### Information provided ###

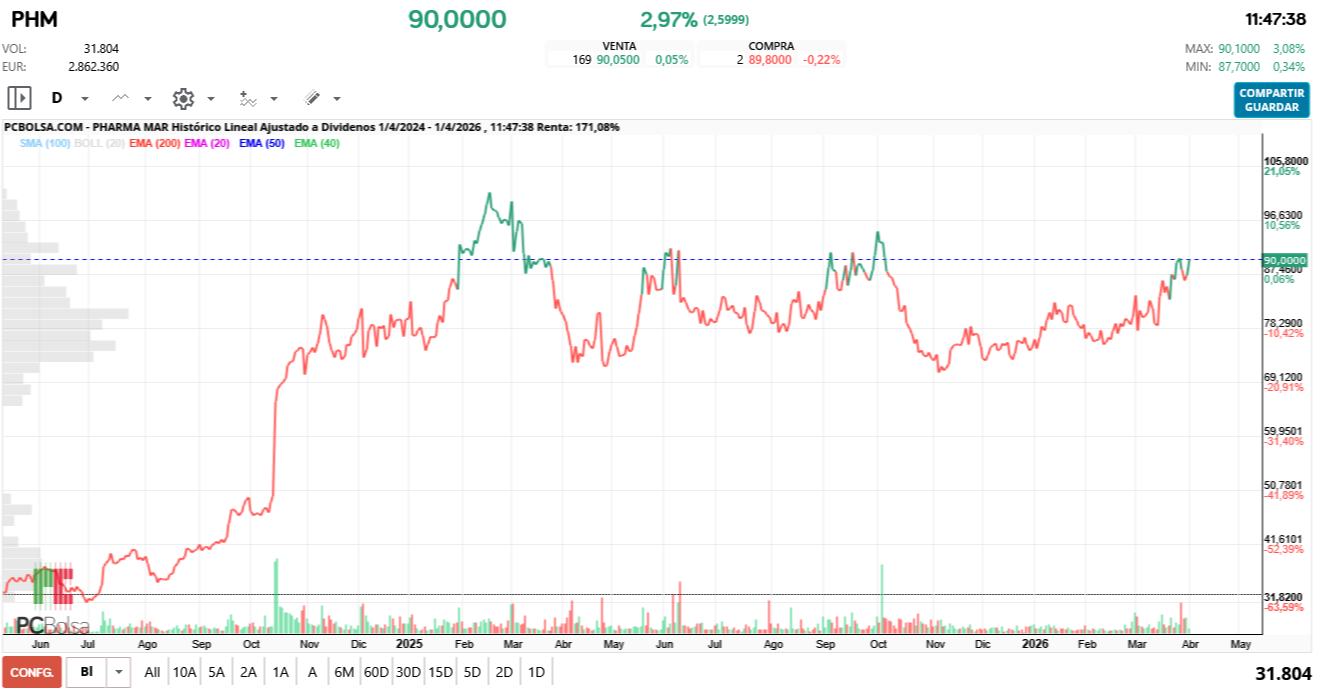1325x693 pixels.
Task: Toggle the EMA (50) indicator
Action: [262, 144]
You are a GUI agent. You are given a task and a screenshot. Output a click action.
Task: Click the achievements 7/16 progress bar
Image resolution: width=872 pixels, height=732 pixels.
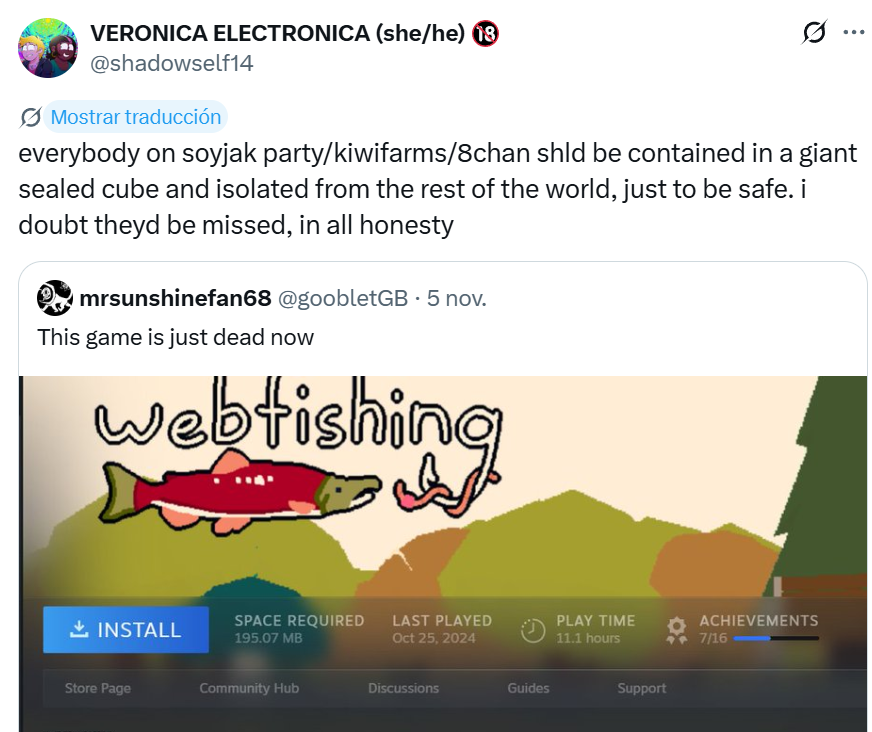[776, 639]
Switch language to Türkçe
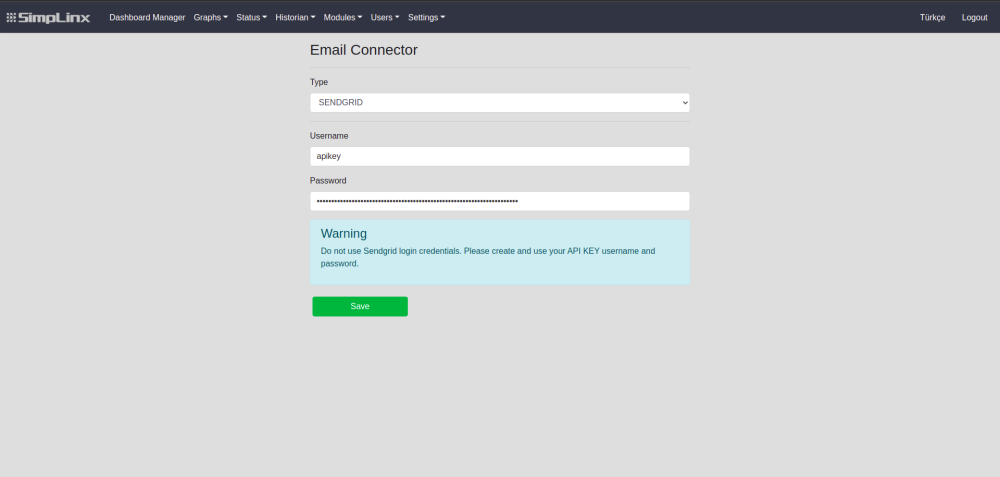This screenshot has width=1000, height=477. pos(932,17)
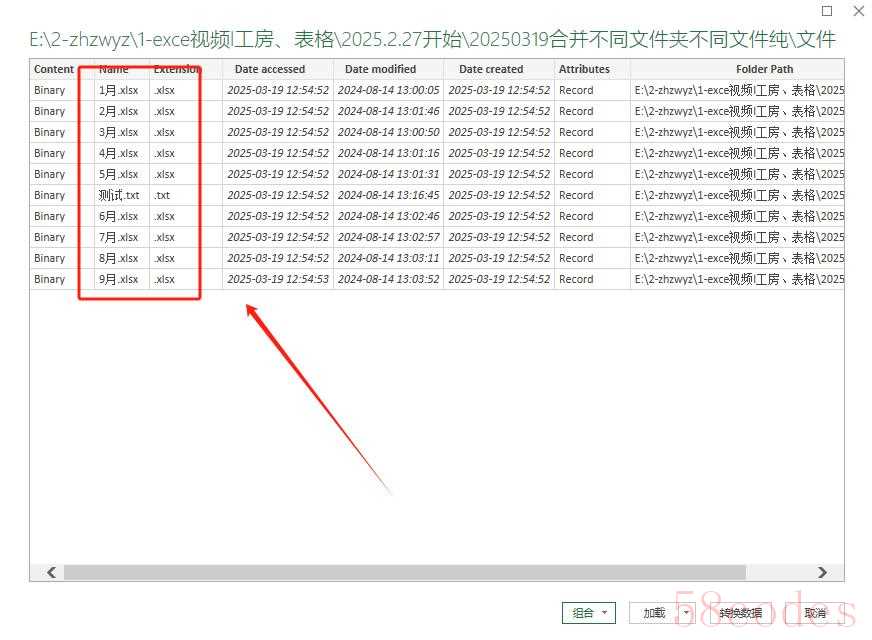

###

Lay out every line of the records above as a Markdown table with two columns, No. for the row number and Text for the line, skipping any blank lines. Leave the pictures out of the table.

| No. | Text |
|---|---|
| 1 | 1325x693 pixels. |
| 2 | Task: Toggle the EMA (50) indicator |
| 3 | Action: [262, 144] |
| 4 | You are a GUI agent. You are given a task and a screenshot. Output a click action. |
| 5 | Task: Click the achievements 7/16 progress bar |
| 6 | Image resolution: width=872 pixels, height=732 pixels. |
| 7 | [776, 639] |
| 8 | Switch language to Türkçe |
| 9 | This screenshot has width=1000, height=477. pos(932,17) |